Arguments point; encounter convinces
Here’s something we’ve noticed at RockPoint, a Spirit-filled church: most people don’t get argued all the way to God — they meet him. The reasons above clear the brush and make belief credible; what seals it is usually a personal experience of God’s presence, an answered prayer, a moment of inexplicable peace, a sense of being known. We’re not asking you to ignore your mind. We’re inviting you to bring your mind and your honest heart, and actually look.
How to investigate honestly
- Read a Gospel for yourself. Start with John or Mark and meet Jesus directly. Ask: could this person be who he claimed?
- Bring your real objections. Don’t bury the hard questions (suffering, science, the church’s failures). Faith that’s worth having can take them.
- Try the experiment of prayer. Even unsure, pray: “God, if you’re real, make yourself known to me.” Then stay open.
- Talk with people who believe. Ask honest Christians how and why they’re convinced. Faith is rarely figured out in isolation.
A prayer for the honest seeker
You don’t have to be sure to start seeking. If you’re willing, try this:
“God, I don’t know if you’re there. But if you are, I want to know. I’m asking you to make yourself real to me. Give me an open mind and an honest heart, and show me what’s true. Amen.”

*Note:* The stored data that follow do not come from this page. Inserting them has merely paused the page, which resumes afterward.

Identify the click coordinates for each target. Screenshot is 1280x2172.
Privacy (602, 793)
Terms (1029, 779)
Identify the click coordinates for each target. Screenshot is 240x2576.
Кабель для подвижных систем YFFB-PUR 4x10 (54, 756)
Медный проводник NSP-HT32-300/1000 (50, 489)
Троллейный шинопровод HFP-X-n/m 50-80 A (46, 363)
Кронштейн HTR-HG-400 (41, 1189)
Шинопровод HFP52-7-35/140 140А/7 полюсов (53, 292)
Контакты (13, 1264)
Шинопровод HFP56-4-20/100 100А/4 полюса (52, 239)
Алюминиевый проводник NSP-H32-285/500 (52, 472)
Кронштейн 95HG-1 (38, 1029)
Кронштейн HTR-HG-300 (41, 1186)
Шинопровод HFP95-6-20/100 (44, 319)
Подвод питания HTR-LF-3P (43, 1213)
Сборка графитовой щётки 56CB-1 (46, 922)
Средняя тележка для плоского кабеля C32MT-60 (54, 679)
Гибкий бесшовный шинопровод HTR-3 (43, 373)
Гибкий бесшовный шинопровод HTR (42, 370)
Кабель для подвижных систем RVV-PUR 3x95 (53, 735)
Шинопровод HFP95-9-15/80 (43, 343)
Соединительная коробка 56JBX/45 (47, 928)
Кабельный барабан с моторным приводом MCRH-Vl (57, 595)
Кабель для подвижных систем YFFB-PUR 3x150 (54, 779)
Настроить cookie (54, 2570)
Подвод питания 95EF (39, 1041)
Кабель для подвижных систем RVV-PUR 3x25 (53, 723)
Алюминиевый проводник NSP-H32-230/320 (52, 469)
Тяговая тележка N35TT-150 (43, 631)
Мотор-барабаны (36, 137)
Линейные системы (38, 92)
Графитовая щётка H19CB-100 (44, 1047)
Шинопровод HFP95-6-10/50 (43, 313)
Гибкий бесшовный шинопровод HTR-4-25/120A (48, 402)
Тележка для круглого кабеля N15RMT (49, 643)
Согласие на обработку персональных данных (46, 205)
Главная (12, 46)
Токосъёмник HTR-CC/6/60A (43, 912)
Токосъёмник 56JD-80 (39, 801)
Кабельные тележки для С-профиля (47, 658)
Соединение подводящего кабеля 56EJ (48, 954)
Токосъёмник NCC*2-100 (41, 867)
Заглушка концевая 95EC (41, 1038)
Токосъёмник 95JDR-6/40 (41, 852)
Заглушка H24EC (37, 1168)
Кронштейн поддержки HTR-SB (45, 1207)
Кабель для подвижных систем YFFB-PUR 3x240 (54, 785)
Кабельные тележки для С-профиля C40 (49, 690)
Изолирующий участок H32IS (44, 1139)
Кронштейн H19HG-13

If you’ve got questions you’d actually like to talk through, reach out below — no pressure, no judgment.
You don’t have to figure this out alone
Want prayer, someone to talk to, or an invitation to explore this in person? Send a note — a real person from RockPoint will follow up.
Keep exploring
- The Reason for God by Timothy Keller — thoughtful answers for honest skeptics.
- Mere Christianity by C.S. Lewis — a classic case for faith from a former atheist.
- Related: Can I really trust the Bible? and Is Jesus really God?
- New here? Plan a visit — bring your questions; we’re not afraid of them.
Questions people ask next
Can God’s existence be proven?
Not like a math equation, but there’s strong, reasonable evidence: a universe with a beginning and fine-tuning, our sense of right and wrong, beauty and longing, and the historical Jesus. Faith is a reasonable step, not a blind leap.
Isn’t believing in God anti-science?
No. Science studies how the natural world works; it isn’t equipped to prove or disprove God, who is beyond it. Many scientists believe. Faith and science answer different kinds of questions.
If God exists, why can’t I see him?
God is spirit, not an object in the universe, so he isn’t seen the way a tree is. But Christians believe he’s revealed in creation, in our conscience, supremely in Jesus — and can be encountered personally.